Curry’s advert for their fridge freezer disposal service uses problem/solution advertising too, illustrating the sheer hassle of carting the old appliance to the recycling centre, as does Premier Inns who remind viewers of the nasty surprises that can be found in some cheap hotels. Which leads to the next reason why these adverts work – both Currys and Premier Inns commercials get attention because they are funny. Very funny, in the Premier Inn case where Lenny Henry acts out all the parts with enormous enthusiasm.

Walkers Crisps raises a smile as Gary Lineker (a smug but seemingly likeable character) gets his come uppance at showing off. The Tesco advert also raises a smile and is a clever twist, but both of these, alongside Morrisons fish, and Compare the Market .com probably succeed through the sheer amount of money spent showing them on our screens.

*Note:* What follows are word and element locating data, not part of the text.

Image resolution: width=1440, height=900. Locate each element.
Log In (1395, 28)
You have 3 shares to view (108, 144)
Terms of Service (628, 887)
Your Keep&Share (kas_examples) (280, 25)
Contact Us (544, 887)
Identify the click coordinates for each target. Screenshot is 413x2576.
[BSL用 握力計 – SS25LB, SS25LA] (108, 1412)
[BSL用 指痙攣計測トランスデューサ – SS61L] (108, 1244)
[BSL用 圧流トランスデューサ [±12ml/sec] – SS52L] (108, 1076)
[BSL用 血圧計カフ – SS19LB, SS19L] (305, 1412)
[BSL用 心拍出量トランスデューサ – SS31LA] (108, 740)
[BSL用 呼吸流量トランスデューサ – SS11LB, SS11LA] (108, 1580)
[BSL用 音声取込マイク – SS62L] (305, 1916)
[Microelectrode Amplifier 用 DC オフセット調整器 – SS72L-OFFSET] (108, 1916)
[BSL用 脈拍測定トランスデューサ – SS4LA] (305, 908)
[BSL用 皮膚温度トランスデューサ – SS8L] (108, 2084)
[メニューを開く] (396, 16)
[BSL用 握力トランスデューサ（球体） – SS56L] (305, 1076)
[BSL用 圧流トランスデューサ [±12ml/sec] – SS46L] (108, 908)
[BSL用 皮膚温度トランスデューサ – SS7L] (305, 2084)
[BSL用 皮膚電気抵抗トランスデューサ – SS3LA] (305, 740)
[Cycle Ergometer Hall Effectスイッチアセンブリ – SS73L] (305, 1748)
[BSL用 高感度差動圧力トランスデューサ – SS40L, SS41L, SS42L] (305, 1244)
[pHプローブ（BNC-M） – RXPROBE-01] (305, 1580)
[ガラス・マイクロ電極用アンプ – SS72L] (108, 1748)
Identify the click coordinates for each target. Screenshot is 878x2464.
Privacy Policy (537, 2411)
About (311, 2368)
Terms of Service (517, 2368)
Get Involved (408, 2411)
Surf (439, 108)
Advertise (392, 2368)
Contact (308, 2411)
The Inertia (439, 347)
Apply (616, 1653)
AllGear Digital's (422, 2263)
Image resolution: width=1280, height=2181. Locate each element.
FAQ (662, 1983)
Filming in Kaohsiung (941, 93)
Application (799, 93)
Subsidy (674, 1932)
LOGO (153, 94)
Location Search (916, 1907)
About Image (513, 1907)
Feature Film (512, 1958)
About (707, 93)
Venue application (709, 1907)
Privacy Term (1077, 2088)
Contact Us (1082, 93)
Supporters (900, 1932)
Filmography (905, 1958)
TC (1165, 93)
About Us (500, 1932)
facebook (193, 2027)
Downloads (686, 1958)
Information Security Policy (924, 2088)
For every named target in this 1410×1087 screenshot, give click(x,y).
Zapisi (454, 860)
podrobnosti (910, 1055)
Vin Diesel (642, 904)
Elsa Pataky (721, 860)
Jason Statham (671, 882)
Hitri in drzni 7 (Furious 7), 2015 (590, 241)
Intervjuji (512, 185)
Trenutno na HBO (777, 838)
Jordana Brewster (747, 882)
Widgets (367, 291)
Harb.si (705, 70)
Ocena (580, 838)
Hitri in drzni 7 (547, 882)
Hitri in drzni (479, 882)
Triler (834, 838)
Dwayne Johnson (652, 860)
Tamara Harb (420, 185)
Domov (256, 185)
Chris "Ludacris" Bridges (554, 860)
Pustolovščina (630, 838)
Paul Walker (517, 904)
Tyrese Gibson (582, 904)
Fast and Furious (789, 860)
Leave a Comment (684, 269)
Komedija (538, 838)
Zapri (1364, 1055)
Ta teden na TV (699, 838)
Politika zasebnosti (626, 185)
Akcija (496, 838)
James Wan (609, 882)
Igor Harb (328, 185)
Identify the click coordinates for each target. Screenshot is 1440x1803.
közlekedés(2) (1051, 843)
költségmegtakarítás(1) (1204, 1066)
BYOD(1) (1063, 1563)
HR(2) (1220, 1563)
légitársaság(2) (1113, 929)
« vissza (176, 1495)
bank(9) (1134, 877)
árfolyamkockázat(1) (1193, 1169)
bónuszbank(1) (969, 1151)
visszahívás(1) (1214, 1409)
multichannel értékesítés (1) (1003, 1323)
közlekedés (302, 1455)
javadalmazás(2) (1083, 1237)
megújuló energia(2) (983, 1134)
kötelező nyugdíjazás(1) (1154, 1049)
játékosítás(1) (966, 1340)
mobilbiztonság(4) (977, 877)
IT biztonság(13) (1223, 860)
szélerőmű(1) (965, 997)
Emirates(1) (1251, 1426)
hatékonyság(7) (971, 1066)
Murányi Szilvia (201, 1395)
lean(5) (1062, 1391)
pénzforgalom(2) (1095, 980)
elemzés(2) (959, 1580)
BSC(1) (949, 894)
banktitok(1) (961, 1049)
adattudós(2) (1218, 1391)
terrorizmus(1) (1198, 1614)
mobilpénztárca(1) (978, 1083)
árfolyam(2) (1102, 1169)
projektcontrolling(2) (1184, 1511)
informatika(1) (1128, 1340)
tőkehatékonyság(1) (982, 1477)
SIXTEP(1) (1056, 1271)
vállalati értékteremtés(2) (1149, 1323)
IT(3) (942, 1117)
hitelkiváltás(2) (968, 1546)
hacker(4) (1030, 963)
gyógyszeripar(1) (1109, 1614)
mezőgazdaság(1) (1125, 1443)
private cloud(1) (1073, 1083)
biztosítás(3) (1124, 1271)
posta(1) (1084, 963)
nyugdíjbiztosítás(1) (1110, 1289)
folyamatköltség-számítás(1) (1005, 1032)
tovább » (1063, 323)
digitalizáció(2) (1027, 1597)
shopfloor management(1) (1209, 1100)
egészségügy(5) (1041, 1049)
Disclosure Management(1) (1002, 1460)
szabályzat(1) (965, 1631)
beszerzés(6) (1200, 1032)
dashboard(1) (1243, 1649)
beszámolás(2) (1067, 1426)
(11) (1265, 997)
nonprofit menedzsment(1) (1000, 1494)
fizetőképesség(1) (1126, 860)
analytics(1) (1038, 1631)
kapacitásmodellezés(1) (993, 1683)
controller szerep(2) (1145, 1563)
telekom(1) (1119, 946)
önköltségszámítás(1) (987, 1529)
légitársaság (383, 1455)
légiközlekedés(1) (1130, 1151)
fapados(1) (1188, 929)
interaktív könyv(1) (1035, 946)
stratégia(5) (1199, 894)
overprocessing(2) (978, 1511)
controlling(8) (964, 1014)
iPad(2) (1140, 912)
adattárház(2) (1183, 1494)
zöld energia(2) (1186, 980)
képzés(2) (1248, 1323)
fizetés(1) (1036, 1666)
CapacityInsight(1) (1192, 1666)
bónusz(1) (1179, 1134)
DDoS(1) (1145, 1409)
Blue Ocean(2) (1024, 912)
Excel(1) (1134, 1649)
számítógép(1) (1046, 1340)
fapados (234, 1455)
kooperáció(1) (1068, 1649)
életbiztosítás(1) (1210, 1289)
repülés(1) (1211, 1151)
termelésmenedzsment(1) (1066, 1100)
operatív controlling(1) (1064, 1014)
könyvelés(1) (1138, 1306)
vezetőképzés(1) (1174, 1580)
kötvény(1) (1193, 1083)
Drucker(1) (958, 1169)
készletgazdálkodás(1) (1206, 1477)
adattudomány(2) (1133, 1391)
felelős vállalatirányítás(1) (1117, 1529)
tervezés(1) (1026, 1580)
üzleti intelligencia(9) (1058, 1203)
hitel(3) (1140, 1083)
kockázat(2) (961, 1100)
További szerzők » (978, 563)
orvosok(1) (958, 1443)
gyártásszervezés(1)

It helps to have a big name. Lenny, Gary, Fay Ripley in the Tesco ad and Nick Hancock in the Morrisons ad are all very well known stars. Stars don't come cheap though - Richard Hammond of Top Gear is reportedly being paid £750,000 for his appearance in Morrison’s Xmas advertising. Fortunately stars are not mandatory, as Dettol have shown, and too often are used by advertising agencies as a lazy substitute for good creative thinking.

The last type of advertising represented in the top 10 is informational. This works best when the message is simple. Kelloggs is telling the world that just by collecting three tokens they can get free cornflakes forever, and iPhone is announcing the launch of its new version.

All businesses have to consider how they will tell customers about their products, and not many can afford multi million pound TV campaigns. Whether putting up a flyer in the local newsagents, advertising in the parish magazine, getting a mention in the town newspaper, or deciding what to say on a website, the rules are the same. Grab peoples’ attention, give them a concrete reason why they should buy, and make it as easy as possible to purchase the product.